• Problem to work on: Could you write out the lace mailing list post below, word for word, from "I apologise if" to "dawn <g>) breakfasts."?

=== Extract ===

Am back, though barely, and just catching up with lace (Avital, kindly, unsubscribed me from chat when the Major and I came to a misunderstanding on the subject of proper procedures <g>). 132 messages for 7 days -- y'all have *not* been making hay while the sun was shining, and now the opportunity is gone... :)
Hope everyone else makes it home safely from the convention -- some people (like Jeri) had a a really long haul driving home, and the weather was foul in spots.
On Sunday, Aug 3, 2003, at 05:08 US/Eastern, Bridget Marrow wrote:
I'm currently working my way through Mary Niven's "Flanders Lace", and its driving me mad! I don't really like working from diagrams, and find Flanders ground very frustrating - 4 pairs and 6 (count 'em!) separate stitches for one pinhole!
In addition to all the most excellent advice you've already got (the exchanges of workers for passives and the ring pairs are *the* vital bits that carry over from Flanders to Binche -- sometimes , Binche being the "wild card" of laces <g> -- and try perfecting your Paris ground, and don't fret too much about the sequence in which you learn the "4-per-pin" laces)...
I apologise if someone has already mentioned this and I missed it; I've been trying to read through as fast as I could to catch up, so was not as careful as usual. The subject of the bitchiness of the Flanders ground came up during one of the (early, folks; we were off and running at a crack of dawn <g>) breakfasts.

=== Extracted records ===

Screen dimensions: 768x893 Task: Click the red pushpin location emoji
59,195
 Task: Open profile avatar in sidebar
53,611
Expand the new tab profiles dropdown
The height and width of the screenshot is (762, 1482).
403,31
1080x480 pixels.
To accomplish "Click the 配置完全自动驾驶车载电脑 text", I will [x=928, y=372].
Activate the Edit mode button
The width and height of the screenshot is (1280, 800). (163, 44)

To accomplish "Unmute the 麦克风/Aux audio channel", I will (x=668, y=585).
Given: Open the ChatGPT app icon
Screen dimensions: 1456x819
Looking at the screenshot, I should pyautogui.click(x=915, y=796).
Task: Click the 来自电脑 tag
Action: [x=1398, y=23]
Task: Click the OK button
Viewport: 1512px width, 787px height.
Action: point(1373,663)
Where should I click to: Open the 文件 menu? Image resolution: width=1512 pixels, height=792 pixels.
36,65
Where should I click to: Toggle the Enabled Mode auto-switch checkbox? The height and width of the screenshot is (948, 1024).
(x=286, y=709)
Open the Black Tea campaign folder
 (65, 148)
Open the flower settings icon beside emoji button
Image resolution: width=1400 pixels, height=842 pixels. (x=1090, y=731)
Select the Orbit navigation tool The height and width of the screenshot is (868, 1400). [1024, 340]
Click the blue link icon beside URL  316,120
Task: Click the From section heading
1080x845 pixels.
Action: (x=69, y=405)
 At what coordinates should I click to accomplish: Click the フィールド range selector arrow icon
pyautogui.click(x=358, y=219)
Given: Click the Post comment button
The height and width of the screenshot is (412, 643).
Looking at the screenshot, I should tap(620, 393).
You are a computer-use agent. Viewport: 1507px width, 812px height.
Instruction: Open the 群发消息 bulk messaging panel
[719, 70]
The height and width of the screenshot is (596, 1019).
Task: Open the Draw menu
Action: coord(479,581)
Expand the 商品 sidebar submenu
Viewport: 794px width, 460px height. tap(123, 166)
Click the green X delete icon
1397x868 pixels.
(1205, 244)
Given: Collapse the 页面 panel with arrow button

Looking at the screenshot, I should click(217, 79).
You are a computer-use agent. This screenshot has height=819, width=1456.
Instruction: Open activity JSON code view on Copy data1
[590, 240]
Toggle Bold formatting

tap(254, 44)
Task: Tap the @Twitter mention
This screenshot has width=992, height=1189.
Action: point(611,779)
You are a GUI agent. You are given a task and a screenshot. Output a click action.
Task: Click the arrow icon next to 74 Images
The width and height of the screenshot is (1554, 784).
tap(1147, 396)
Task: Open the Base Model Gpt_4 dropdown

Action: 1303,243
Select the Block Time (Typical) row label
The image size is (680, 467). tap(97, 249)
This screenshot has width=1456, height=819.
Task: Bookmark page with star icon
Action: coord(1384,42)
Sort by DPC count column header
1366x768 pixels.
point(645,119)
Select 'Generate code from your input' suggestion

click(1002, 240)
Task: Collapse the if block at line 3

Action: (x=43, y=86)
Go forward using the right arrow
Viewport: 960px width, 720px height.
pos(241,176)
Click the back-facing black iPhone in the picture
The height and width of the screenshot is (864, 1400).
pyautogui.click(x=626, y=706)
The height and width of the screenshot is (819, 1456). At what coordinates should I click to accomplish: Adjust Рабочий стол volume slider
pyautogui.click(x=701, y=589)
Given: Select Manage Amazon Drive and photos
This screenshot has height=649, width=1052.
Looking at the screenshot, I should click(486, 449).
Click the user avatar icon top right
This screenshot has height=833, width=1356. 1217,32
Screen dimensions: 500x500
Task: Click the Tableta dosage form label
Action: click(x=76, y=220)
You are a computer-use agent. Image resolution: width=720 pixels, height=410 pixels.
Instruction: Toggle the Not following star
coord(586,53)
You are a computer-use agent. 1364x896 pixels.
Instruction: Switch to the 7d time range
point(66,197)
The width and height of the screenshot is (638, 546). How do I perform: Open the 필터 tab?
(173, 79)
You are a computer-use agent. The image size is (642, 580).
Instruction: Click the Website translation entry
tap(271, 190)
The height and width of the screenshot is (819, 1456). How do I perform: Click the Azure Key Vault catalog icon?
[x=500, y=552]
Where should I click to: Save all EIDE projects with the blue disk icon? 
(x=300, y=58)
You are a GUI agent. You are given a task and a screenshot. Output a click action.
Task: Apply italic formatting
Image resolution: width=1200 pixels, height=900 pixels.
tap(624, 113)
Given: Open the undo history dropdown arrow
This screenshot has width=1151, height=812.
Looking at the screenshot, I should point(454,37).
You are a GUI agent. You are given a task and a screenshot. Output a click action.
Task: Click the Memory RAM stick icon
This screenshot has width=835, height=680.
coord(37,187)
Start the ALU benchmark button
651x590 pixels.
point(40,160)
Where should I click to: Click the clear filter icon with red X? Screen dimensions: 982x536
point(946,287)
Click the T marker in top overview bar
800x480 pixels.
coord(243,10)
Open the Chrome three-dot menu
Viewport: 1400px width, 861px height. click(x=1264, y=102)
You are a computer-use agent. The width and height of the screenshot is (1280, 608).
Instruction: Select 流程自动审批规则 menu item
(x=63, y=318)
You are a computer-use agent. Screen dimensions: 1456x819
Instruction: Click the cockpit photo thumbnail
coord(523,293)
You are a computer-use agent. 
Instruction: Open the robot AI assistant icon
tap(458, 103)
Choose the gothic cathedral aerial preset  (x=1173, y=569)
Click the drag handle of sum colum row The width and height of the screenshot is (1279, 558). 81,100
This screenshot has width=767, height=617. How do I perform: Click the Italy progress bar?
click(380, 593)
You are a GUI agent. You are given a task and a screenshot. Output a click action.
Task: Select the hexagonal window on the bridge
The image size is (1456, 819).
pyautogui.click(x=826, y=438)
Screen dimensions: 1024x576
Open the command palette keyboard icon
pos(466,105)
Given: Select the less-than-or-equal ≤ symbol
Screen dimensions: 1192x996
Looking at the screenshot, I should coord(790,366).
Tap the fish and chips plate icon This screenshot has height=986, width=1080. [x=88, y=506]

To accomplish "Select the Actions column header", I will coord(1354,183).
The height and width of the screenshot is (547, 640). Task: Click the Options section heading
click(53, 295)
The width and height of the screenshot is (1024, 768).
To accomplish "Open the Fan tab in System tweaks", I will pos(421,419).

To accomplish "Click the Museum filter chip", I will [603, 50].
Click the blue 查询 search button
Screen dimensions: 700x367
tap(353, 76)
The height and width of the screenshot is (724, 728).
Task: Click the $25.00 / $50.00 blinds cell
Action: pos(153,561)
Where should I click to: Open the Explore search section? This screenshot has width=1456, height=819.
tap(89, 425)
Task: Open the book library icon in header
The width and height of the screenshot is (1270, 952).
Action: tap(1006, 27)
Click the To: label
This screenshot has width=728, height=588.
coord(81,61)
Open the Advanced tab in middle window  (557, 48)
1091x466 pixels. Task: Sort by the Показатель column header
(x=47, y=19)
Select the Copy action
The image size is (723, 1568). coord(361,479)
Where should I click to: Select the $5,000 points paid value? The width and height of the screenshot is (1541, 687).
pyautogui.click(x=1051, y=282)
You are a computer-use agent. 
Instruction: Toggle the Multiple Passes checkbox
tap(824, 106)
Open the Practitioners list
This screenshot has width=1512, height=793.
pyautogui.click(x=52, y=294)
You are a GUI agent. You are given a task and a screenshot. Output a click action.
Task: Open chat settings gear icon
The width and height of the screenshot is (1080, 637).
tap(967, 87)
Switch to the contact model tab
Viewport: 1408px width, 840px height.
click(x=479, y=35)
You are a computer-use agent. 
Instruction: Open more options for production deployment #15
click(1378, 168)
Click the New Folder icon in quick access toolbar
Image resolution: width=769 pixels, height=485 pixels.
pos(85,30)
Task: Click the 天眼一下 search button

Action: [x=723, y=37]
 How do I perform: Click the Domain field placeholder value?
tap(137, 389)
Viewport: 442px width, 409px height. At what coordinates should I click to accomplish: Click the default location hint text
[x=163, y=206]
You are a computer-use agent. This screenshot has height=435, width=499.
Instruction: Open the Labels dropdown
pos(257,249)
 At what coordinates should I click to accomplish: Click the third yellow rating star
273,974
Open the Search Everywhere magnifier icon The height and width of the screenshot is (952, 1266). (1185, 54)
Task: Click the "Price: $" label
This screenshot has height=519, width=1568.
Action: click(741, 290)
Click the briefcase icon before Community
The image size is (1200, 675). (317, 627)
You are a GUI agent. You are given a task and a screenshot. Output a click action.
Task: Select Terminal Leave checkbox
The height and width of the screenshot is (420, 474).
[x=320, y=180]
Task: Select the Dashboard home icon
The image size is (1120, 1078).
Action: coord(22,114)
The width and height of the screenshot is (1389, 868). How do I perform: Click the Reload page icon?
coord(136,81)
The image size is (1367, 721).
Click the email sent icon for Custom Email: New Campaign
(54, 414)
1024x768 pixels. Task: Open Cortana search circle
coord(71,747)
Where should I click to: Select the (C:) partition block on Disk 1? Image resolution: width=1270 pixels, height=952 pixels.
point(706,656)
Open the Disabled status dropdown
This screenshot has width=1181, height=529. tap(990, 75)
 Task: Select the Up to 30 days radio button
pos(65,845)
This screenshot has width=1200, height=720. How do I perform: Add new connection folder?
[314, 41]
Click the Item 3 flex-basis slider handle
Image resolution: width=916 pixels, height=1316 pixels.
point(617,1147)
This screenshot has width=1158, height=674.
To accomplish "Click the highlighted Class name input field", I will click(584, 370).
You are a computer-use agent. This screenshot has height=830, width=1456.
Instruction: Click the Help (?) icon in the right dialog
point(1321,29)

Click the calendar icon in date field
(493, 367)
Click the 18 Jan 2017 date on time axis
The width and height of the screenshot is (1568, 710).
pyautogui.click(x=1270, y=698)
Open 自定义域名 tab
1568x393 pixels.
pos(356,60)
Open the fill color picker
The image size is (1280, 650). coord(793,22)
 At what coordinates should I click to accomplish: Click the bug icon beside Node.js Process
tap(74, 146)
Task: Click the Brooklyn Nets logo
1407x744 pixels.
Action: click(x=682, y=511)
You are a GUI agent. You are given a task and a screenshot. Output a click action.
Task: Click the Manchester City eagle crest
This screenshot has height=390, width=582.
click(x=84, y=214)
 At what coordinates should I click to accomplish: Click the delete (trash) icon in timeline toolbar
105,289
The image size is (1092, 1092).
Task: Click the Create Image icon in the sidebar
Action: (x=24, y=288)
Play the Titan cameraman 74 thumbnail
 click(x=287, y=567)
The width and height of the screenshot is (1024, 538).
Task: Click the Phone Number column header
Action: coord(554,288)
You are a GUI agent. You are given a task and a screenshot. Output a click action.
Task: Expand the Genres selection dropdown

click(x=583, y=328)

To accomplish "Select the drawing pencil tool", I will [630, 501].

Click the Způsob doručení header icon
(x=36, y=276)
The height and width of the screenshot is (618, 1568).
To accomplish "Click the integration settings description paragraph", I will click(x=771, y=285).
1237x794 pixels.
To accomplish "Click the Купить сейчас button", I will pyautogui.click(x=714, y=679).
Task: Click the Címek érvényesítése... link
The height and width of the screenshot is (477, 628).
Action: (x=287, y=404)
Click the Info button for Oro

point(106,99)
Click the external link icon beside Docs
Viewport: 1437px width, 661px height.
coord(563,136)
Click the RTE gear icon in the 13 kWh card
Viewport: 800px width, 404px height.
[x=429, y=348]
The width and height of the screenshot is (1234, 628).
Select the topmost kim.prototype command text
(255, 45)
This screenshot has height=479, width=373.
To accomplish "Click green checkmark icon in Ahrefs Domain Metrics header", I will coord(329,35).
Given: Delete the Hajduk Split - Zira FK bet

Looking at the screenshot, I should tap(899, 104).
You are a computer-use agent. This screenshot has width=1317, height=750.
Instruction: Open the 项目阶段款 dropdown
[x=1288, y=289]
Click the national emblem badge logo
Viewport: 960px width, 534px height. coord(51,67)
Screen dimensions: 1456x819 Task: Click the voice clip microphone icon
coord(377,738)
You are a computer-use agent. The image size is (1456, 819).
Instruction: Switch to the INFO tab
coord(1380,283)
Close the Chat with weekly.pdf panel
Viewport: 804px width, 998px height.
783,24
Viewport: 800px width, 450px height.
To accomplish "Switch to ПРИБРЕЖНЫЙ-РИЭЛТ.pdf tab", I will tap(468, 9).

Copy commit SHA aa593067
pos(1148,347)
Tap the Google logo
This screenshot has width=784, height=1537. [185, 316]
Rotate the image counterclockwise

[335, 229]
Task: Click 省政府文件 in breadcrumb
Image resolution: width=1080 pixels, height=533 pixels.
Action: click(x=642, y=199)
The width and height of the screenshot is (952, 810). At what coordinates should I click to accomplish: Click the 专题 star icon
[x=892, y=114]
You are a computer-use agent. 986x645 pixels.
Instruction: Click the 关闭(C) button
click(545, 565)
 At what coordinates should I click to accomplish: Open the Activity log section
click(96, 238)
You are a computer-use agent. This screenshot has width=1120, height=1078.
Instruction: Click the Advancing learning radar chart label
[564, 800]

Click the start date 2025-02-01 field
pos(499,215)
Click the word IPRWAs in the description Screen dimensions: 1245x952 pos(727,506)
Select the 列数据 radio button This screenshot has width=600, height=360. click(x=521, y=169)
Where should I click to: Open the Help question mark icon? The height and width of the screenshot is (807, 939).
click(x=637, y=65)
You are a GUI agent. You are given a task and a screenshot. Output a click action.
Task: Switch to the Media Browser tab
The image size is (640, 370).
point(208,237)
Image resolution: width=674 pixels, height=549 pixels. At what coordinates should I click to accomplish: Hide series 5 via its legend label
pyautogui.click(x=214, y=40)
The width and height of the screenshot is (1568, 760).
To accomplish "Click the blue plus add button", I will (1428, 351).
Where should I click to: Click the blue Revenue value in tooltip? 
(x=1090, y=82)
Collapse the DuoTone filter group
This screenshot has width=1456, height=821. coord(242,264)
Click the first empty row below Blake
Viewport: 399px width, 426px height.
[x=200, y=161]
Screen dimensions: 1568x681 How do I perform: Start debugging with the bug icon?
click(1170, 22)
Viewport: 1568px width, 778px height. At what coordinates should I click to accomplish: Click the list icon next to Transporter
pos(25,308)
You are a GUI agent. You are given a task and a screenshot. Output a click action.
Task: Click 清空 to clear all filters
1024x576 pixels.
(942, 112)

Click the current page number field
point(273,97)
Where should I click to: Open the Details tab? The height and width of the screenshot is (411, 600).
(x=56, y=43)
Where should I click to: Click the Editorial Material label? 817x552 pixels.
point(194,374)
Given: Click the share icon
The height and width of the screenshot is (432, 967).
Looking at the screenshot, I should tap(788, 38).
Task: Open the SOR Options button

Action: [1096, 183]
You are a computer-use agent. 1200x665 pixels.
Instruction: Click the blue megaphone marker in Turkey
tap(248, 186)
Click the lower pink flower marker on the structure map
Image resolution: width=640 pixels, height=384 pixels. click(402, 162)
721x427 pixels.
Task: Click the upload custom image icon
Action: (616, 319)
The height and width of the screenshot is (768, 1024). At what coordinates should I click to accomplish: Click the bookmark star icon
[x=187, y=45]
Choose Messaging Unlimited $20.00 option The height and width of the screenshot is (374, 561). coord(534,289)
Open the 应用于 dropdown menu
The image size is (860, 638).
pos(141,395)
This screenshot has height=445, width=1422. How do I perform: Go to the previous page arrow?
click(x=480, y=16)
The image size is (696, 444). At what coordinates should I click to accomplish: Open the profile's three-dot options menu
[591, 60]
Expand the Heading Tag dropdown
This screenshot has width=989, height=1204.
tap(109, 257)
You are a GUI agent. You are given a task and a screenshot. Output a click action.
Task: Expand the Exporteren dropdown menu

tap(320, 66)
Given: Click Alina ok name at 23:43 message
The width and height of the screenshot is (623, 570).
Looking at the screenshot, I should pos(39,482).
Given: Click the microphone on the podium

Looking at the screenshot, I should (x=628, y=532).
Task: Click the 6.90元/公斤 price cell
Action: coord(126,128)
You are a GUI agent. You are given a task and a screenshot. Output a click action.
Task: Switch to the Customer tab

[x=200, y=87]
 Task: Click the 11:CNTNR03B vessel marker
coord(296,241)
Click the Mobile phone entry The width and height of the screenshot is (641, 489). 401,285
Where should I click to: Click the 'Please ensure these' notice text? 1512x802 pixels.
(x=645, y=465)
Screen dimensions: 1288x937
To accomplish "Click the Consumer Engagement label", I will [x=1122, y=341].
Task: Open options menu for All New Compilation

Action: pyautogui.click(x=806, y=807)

===

• Solution for this task:
I apologise if someone has already mentioned this and I missed it; I've been trying to read through as fast as I could to catch up, so was not as careful as usual. The subject of the bitchiness of the Flanders ground came up during one of the (early, folks; we were off and running at a crack of dawn <g>) breakfasts.